Im not trans but my sister is and i just dont.understand whats going on in the brain of my dad. When i talk to him he refences my sister by her name but for some reason when he talks about the past before she transitioned he uses her deadname. Like why, how did you get to the conclusion that thats how it works. When im talking about the past im not gonna call you "sperm" or "infant" the same way youre not gonna deadname someone as its a pretty personal insult. Ive told him multiple times but he just doesnt change.
There's been years of memories build up and it's hard to be flexible with those links in the brain. But he should at least put in an effort.
Honest question: Have you had an open conversation with him or did you criticise and put him on the defensive? I hope you can find a habit trigger to flip in him that reframes the memory before voicing it. Like thinking it through with your sister actively in his mind. It's likely a subconscious thing that he needs help with.

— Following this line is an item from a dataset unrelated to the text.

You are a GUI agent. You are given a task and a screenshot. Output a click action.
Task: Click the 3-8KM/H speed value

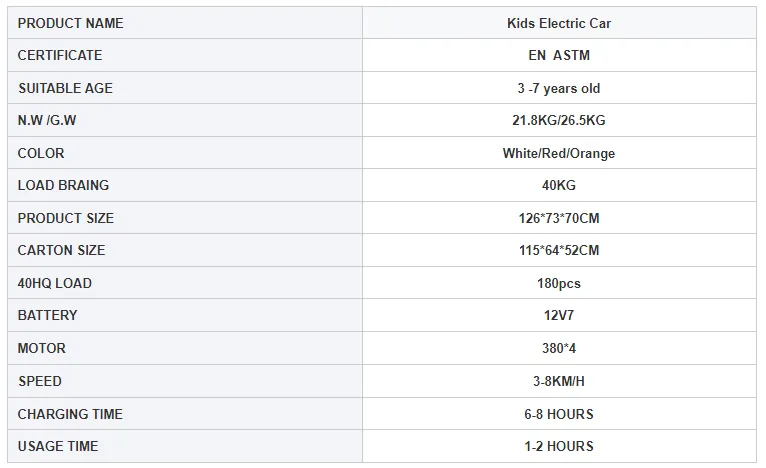(559, 381)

Yeah there's absolutely some pathways built there that are difficult to overcome. The one time my mum deadnamed me more recently (I've been out for eight years) was after she was talking about something that happened when I was younger. She got through the memory and it was like 30 seconds later and she said it to me directly when getting my attention. Bless her she clearly had been trying hard not to deadname me during the story, then let her guard slip after finishing and it popped out. She was completely mortified* and apologetic. She's in her sixties as well though, like how can I be mad at her for that?